GSIA was the ideal answer to emerging and established order of the institution of business education. It gained specific importance because it was neither an AACSB member and nor did it have the institutionalized Practice of teaching (referred to as pride by Gordon and Howell, 1959). Augier and March (2011) describe how GSIA was not recognized as an established business school such as Harvard, Wharton or Chicago, but its dean was advisor to the Ford Foundation and was well known to it. GSIA received grants from the foundation even before it had formally launched the Economic Development and Administration programme.

Bach, with his objectives in mind, recruited two prominent researchers, William Cooper, an economist from the University of Chicago and Herbert Simon, a political scientist also from this university. The three shared concerns over the quality of the institution of business education (Khurana, 2007; MacKenzie, 2006). According to James Howell, the co- author of 1959 Ford Foundation report:

Under the guidance of Bach and Simon [Carnegie] was going to mobilize the methodologies, attitudes and recent advances of social sciences to investigate the phenomenon of organizational administration. The ultimate goal was the construction of a science of administration using economics and the behavioural and quantitative sciences as the starting points. If even partially successful, the Carnegie group would provide the intellectual basis for the hoped-for revolution in business education. Here was the advanced projects laboratory, the R&D group that EDA had to find or create; fortunately it already existed” (Howell, 1966 as quoted by Augier & March, 2011, p. 124).

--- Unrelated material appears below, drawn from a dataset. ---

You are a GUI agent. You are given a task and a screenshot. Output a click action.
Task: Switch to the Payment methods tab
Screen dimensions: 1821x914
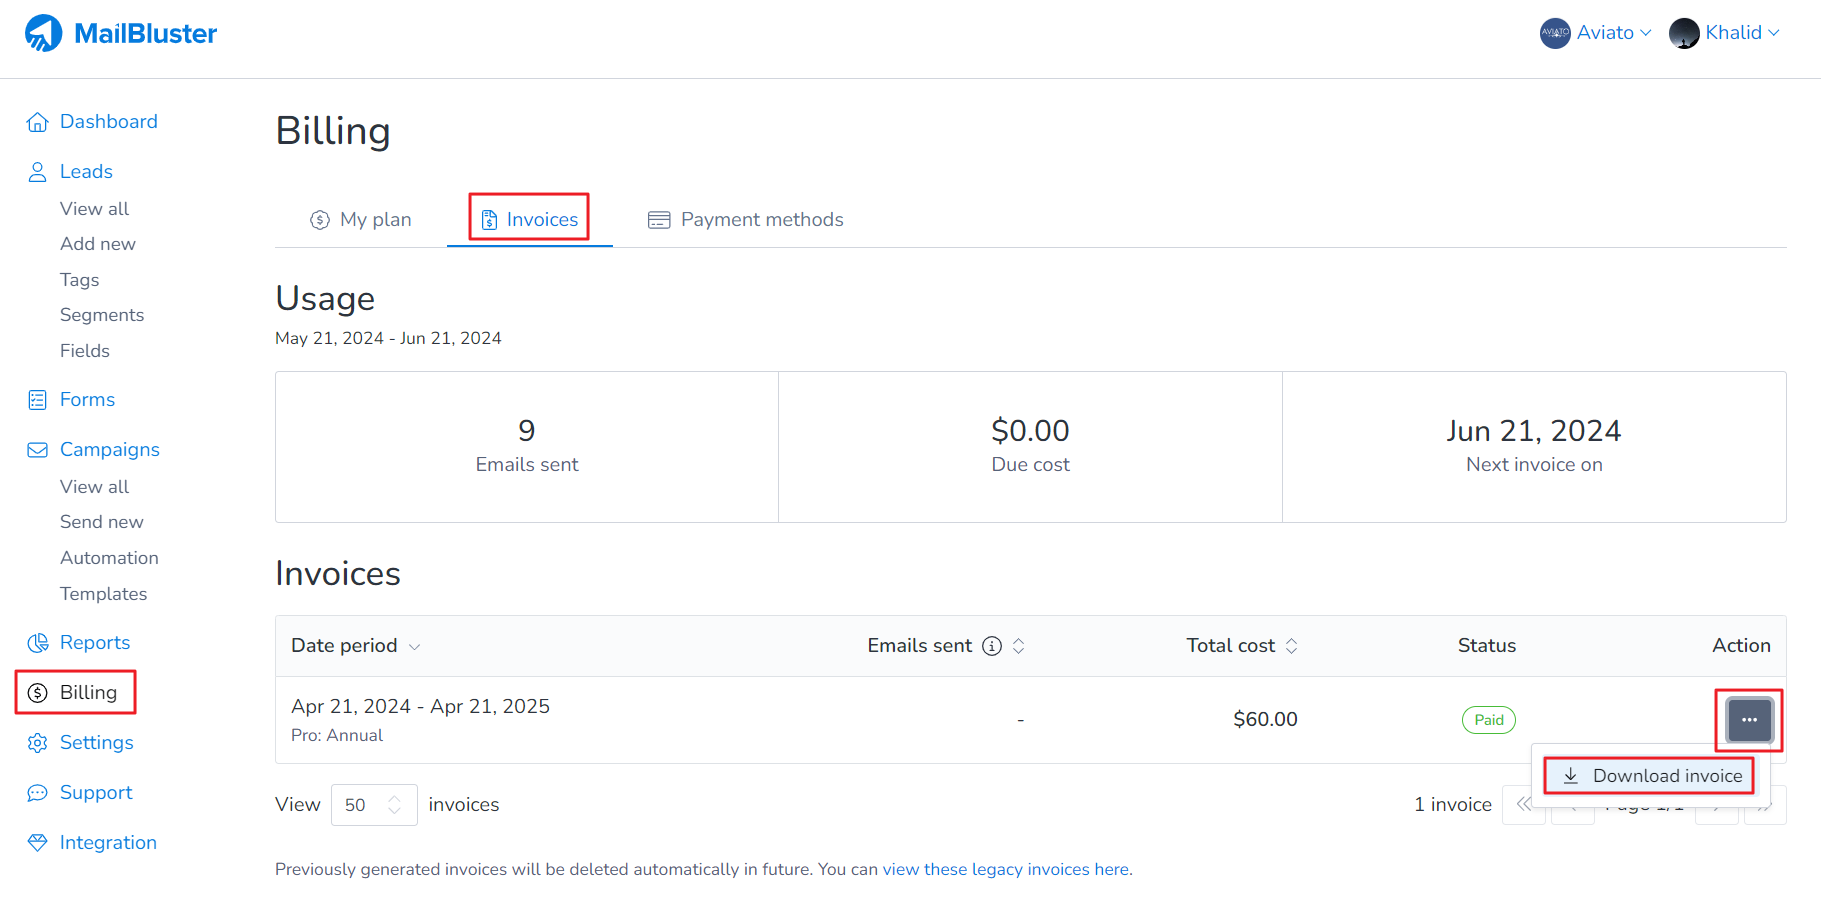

GSIA had everything right from the onset and was very much in accordance with the requirements of discourses defining the order surrounding the institution of business education. According to Augier and March (2011), at GSIA:

“The economics that was taught was not ‘business economics’ but the advanced micro- and macro-theory courses of an economics department. Accounting was combined with statistics into a course on quantitative control. Management and organizational behaviour were transformed into an interdisciplinary course on ‘organizational theory’. Marketing emphasized analytical models for assessing demand and developing marketing strategy. Production management morphed into operations research, much of it using linear and dynamic programming methods. Almost as soon as computers were available, a computer management game was developed and used” (Augier & March, 2011, pp. 128-129).

It experimented with the many developed fields of the time and produced some of the most dominant present day theories in economics, management and finance.

It is through this interdisciplinary approach adopted at GSIA that modern

methodologies of the subject position of the institution of academic finance were developed (MacKenzie, 2006). Many of the early day theories were developed in the Space of GSIA,

guided by the Text of multi-disciplinary Practice of research as outlined by the Chicago Model through adopting the subject position of the institution of economics. The most famous among these were the Dividend Irrelevance and Capital Structure Irrelevance theory by Miller and Modigliani (1961) and Modigliani and Miller (1958), respectively.

To summarize the discussion in this section, the Practice of funding by foundations, importantly the Ford Foundation, resulted in creating the Space of business schools that

followed and were attempting to be in accordance with the Text set by Foundations. This, along with the dissatisfactions expressed by the academics over the quality of education, provided the opportunity for alternative theories to gain legitimacy. These theories, as it happened to be, were analytical and statistical in nature. As described earlier in Chapter One, the role of scienticism in the period was profound (Smiddy & Naum, 1954; Whitley, 1986b), thus in the context of vocabulary adopted for this thesis, one can argue that the order for the institution of business education had changed from vocationalism to scienticism.

Subsequently, we can see the proliferation of the theories that are found in any standard version of history. One of such theory, the Efficient Market Hypothesis, which was developed at the University of Chicago, will be analysed in detail in the next chapter.